*What needs to be done*. Return each line of the items below that contains the string "legend".

(begin)

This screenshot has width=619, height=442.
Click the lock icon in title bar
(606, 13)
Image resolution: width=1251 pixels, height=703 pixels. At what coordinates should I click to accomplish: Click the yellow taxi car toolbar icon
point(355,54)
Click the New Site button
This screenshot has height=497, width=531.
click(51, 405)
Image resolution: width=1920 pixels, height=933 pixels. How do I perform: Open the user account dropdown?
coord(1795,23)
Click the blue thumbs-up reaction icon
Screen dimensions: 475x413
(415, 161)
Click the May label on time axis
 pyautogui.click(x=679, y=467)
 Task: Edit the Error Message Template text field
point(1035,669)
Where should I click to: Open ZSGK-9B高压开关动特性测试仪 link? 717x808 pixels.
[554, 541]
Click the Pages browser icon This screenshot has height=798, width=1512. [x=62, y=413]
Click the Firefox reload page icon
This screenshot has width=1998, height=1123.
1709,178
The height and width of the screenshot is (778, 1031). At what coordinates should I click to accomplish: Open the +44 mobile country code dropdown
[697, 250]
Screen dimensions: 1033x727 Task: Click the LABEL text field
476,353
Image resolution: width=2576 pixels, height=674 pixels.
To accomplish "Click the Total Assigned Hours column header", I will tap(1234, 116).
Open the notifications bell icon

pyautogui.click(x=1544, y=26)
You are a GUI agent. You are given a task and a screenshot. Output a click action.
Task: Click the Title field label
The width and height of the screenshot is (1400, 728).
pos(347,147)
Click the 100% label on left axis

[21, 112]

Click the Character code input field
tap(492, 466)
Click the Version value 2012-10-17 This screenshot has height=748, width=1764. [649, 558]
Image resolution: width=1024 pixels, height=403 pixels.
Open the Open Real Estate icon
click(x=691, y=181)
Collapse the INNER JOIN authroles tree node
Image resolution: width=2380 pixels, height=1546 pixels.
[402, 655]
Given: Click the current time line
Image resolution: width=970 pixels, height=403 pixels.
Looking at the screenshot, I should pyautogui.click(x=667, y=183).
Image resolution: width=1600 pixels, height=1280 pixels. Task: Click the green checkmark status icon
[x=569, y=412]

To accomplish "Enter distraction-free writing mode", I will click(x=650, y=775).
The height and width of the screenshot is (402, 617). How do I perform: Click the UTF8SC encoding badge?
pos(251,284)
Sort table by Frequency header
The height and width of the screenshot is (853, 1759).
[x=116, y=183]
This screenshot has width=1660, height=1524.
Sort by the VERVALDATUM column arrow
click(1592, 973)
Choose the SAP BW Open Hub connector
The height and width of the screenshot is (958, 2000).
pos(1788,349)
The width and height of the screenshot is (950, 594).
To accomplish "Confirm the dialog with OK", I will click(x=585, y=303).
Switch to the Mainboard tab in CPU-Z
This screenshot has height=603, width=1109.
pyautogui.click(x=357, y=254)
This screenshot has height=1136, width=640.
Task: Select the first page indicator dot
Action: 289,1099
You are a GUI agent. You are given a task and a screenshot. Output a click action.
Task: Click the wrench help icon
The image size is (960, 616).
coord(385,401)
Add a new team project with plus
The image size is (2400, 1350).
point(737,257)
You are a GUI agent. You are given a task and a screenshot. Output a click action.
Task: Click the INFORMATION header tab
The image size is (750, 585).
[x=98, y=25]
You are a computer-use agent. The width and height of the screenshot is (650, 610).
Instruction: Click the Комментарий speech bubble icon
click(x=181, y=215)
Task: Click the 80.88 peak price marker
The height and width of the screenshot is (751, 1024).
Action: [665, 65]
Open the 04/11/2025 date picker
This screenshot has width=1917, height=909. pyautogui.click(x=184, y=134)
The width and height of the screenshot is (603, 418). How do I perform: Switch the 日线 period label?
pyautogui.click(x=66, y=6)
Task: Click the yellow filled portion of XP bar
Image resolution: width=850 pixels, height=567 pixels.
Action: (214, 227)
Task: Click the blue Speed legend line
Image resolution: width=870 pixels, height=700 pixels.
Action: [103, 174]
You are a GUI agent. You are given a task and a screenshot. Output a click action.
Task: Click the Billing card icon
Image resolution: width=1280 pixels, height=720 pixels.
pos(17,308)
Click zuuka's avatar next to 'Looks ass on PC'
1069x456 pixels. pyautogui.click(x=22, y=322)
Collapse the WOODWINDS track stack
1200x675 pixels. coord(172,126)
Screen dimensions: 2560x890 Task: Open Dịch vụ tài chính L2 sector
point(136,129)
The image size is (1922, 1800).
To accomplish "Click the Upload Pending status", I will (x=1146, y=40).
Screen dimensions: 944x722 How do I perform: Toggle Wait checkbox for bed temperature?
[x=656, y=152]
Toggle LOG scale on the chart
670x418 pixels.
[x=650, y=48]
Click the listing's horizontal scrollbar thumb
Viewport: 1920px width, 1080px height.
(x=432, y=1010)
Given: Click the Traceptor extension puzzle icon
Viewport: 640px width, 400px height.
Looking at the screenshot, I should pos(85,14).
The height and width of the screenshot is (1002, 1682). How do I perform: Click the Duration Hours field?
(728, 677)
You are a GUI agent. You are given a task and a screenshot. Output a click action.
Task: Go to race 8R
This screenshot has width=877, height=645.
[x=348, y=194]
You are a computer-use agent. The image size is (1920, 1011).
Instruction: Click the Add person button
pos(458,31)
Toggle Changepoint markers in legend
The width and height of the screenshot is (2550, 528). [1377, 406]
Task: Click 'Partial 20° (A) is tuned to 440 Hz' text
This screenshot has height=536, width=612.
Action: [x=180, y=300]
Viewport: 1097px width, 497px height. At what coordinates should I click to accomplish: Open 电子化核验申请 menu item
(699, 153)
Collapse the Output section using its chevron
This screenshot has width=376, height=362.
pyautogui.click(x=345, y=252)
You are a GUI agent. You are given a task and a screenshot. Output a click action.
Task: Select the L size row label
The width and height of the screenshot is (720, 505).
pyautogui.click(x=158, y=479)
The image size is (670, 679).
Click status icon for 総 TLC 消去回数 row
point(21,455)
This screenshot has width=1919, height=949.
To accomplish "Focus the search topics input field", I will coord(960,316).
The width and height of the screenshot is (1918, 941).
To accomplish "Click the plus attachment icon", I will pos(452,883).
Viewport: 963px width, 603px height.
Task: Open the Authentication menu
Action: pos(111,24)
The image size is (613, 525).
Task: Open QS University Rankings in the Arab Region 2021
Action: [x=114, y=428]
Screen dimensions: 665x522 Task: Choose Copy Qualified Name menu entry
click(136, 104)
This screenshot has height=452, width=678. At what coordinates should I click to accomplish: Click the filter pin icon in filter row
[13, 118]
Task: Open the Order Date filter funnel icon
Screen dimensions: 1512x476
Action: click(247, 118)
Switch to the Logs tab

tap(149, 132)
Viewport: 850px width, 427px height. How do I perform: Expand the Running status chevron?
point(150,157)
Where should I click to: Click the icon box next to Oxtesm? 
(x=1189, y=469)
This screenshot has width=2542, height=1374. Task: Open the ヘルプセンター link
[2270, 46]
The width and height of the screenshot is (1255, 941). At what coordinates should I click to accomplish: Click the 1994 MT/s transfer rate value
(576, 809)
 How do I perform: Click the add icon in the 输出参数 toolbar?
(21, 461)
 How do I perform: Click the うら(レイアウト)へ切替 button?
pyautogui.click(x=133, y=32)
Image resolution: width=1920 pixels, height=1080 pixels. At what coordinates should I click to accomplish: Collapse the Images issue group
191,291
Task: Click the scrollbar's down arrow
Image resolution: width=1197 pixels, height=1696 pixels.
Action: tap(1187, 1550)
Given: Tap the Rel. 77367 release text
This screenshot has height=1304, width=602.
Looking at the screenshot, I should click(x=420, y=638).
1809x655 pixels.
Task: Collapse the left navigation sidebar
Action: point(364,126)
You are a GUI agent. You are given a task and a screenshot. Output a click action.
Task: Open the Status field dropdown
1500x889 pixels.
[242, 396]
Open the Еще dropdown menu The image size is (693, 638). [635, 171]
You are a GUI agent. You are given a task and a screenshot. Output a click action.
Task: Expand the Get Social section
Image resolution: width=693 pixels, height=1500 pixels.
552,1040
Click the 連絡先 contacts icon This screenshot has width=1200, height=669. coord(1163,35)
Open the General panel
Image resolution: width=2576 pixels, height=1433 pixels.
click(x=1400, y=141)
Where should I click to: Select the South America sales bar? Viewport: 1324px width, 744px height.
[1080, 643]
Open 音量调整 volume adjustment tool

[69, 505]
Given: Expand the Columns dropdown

(end)

*Final result*.
Task: Click the blue Speed legend line
Toggle Changepoint markers in legend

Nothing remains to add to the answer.